Stored data entries
┄┄┄┄┄┄┄┄┄┄
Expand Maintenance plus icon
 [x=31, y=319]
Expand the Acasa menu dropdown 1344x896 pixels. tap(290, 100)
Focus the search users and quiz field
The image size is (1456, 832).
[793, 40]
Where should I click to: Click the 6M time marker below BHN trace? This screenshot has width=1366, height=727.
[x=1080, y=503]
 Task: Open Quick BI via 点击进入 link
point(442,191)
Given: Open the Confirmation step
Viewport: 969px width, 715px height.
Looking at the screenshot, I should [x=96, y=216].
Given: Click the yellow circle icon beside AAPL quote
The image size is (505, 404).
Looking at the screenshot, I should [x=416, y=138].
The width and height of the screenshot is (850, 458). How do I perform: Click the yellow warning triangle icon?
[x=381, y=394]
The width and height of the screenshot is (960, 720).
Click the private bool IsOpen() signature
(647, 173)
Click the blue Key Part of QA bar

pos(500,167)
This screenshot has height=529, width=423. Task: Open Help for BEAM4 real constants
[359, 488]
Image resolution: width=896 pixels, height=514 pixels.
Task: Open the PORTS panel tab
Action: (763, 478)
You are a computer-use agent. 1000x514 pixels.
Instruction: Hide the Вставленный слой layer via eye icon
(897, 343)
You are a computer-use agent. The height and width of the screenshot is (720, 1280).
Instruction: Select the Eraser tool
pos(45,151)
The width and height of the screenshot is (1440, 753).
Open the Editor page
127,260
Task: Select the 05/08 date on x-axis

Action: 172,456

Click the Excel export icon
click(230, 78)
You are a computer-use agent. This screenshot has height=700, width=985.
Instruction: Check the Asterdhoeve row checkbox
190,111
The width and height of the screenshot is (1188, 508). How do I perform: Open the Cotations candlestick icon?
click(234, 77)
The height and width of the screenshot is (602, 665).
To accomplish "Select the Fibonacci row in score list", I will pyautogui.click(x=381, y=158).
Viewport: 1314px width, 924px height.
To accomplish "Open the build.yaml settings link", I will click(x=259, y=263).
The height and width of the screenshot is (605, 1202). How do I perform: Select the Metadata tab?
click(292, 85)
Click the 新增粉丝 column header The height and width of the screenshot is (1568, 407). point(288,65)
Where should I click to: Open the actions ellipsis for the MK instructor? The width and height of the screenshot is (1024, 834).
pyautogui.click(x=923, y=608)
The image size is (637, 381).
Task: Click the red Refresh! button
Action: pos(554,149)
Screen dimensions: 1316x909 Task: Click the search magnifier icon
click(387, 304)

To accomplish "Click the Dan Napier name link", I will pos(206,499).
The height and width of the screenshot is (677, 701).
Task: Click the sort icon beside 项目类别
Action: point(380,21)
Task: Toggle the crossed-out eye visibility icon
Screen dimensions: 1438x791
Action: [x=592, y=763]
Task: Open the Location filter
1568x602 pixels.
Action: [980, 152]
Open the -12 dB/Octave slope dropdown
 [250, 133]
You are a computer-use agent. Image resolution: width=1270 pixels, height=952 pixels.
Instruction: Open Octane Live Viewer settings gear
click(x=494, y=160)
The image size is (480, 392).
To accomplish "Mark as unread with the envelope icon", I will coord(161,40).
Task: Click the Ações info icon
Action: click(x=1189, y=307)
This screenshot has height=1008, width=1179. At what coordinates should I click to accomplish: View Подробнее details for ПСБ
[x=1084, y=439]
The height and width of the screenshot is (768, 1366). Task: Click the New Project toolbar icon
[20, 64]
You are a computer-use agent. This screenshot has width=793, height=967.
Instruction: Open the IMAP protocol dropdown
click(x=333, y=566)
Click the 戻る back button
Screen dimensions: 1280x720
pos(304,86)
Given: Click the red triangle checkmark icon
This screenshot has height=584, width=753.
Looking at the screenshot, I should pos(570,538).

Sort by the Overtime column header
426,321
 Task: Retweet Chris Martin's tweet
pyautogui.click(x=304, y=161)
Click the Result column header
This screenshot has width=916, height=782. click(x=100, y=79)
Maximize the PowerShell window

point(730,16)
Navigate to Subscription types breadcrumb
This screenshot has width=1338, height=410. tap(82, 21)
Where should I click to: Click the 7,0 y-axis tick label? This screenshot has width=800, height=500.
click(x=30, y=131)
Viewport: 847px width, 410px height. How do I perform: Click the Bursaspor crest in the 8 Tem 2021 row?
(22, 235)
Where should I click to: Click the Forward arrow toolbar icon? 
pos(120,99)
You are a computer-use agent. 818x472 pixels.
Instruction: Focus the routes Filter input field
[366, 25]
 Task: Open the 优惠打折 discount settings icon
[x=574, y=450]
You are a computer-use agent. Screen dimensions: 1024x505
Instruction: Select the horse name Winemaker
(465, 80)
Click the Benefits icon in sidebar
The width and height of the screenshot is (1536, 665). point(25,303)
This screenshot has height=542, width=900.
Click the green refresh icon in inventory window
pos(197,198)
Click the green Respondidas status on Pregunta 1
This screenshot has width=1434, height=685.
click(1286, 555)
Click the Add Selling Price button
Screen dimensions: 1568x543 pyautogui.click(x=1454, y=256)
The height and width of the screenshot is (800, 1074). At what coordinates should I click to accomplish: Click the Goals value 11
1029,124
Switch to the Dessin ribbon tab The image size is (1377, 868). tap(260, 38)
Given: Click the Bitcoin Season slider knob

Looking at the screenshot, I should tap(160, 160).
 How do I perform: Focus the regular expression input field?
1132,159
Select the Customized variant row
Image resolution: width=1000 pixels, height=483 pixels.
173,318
┄┄┄┄┄┄┄┄┄┄
# WHAT YOU SHOULD DO
All lines that contain the word "computer" must be copied from the records above.

# ANSWER BOX
You are a computer-use agent. 1000x514 pixels.
You are a computer-use agent. The height and width of the screenshot is (720, 1280).
You are a computer-use agent. This screenshot has height=700, width=985.
You are a computer-use agent. Image resolution: width=1270 pixels, height=952 pixels.
You are a computer-use agent. This screenshot has width=793, height=967.
You are a computer-use agent. 818x472 pixels.
You are a computer-use agent. Screen dimensions: 1024x505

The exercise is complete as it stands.